A plasmid vector for cloning directly at the transcription initiation site of a bacteriophage T7 promoter.

The polylinker sequences in available plasmid vectors containing the bacteriophage T7 promoter are located several base-pairs from the transcription initiation site (TIS). For some applications eg. in vitro synthesis of biologically active viral RNAs (1,2), it is necessary to produce transcripts which have a minimal number of extra 5 nucleotides. Plasmid vectors which contain the SP6 promoter with either StuI (2) or BamHI (3) sites at the TIS have been described. I have now constructed a multifunctional plasmid, pT7E19(+), which has an SstI site at the TIS of the T7 promoter. The 2.8 kb plasmid is a pUC19 derivative which has the bacteriophage fl replication origin from pTZ18U (United States Biochemical) , and has a T7 promoter inserted into the polylinker. The oligo insertion destroyed the EcoRI site, but maintains the lacZ reading-frame, allowing colour screening of transformants with XGal. The figure shows the sequence of the ssDNA encapsidated after superinfection with M13K07 (4), the TIS and direction of transcription are indicated by the angled arrow.
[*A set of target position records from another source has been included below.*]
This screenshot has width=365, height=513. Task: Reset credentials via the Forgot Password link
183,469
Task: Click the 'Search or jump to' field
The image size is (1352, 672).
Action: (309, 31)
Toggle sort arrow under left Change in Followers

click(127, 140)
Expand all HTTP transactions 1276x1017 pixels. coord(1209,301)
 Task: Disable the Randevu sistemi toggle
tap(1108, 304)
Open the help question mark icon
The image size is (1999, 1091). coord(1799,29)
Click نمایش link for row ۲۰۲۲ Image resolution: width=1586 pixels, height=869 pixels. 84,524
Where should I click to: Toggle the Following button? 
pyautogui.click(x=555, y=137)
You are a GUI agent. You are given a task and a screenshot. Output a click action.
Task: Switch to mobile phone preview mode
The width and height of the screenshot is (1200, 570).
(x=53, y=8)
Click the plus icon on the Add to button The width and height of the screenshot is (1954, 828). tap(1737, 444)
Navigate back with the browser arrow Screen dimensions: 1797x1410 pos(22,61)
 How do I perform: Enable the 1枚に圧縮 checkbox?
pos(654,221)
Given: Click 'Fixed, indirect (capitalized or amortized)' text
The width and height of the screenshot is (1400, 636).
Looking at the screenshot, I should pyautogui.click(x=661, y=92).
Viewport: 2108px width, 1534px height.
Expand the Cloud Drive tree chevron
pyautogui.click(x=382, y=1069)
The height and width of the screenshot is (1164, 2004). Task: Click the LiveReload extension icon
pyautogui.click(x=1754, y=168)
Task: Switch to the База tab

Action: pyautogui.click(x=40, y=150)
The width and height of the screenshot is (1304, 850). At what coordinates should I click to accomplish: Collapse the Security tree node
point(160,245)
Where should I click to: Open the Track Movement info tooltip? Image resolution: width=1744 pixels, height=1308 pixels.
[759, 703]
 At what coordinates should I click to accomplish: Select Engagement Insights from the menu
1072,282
DNA fragments can be cloned at the TIS by removing the SstI 3'ends with T4 DNA polymerase (1 extra 5 G transcribed) , or by over-digestion with mung bean nuclease (3) (no extra 5 nucleotides). Dideoxy sequencing from universal primers proceeds in the direction of in vitro transcription, facilitating analysis of the junction between the promoter and a cloned fragment.